**WHAT TO WORK ON**
From the first record through the last, copy each one exactly.

**DATASET RECORDS**
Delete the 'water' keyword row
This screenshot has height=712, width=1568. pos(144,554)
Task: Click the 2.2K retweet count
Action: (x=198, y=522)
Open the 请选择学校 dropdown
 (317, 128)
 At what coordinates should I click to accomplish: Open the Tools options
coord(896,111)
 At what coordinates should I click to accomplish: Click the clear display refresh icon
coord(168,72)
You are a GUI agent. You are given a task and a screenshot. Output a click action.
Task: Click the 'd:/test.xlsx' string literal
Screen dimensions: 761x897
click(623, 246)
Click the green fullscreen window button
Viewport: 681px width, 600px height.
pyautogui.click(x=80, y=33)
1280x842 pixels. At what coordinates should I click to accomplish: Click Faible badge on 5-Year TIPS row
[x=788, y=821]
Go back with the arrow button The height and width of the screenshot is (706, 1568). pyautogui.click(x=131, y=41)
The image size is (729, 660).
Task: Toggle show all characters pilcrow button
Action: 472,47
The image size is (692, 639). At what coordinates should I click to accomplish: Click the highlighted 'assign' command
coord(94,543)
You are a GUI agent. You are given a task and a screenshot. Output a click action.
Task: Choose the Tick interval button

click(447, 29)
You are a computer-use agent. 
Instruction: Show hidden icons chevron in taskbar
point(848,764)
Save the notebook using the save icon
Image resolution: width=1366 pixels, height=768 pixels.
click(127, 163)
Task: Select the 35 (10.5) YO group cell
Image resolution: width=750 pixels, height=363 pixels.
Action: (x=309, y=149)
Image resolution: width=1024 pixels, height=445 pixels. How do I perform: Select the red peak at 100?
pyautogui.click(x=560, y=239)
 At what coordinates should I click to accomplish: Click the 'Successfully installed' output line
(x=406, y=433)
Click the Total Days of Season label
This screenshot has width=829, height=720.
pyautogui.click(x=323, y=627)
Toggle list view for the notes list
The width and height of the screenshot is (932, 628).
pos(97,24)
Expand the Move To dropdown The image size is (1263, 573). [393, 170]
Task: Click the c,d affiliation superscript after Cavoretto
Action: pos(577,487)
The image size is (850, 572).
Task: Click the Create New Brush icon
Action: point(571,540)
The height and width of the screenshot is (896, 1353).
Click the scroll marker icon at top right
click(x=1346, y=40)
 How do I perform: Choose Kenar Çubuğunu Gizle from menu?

**EXERCISE ANSWER**
Delete the 'water' keyword row
This screenshot has height=712, width=1568. pos(144,554)
Task: Click the 2.2K retweet count
Action: (x=198, y=522)
Open the 请选择学校 dropdown
 (317, 128)
 At what coordinates should I click to accomplish: Open the Tools options
coord(896,111)
 At what coordinates should I click to accomplish: Click the clear display refresh icon
coord(168,72)
You are a GUI agent. You are given a task and a screenshot. Output a click action.
Task: Click the 'd:/test.xlsx' string literal
Screen dimensions: 761x897
click(623, 246)
Click the green fullscreen window button
Viewport: 681px width, 600px height.
pyautogui.click(x=80, y=33)
1280x842 pixels. At what coordinates should I click to accomplish: Click Faible badge on 5-Year TIPS row
[x=788, y=821]
Go back with the arrow button The height and width of the screenshot is (706, 1568). pyautogui.click(x=131, y=41)
The image size is (729, 660).
Task: Toggle show all characters pilcrow button
Action: 472,47
The image size is (692, 639). At what coordinates should I click to accomplish: Click the highlighted 'assign' command
coord(94,543)
You are a GUI agent. You are given a task and a screenshot. Output a click action.
Task: Choose the Tick interval button

click(447, 29)
You are a computer-use agent. 
Instruction: Show hidden icons chevron in taskbar
point(848,764)
Save the notebook using the save icon
Image resolution: width=1366 pixels, height=768 pixels.
click(127, 163)
Task: Select the 35 (10.5) YO group cell
Image resolution: width=750 pixels, height=363 pixels.
Action: (x=309, y=149)
Image resolution: width=1024 pixels, height=445 pixels. How do I perform: Select the red peak at 100?
pyautogui.click(x=560, y=239)
 At what coordinates should I click to accomplish: Click the 'Successfully installed' output line
(x=406, y=433)
Click the Total Days of Season label
This screenshot has width=829, height=720.
pyautogui.click(x=323, y=627)
Toggle list view for the notes list
The width and height of the screenshot is (932, 628).
pos(97,24)
Expand the Move To dropdown The image size is (1263, 573). [393, 170]
Task: Click the c,d affiliation superscript after Cavoretto
Action: pos(577,487)
The image size is (850, 572).
Task: Click the Create New Brush icon
Action: point(571,540)
The height and width of the screenshot is (896, 1353).
Click the scroll marker icon at top right
click(x=1346, y=40)
 How do I perform: Choose Kenar Çubuğunu Gizle from menu?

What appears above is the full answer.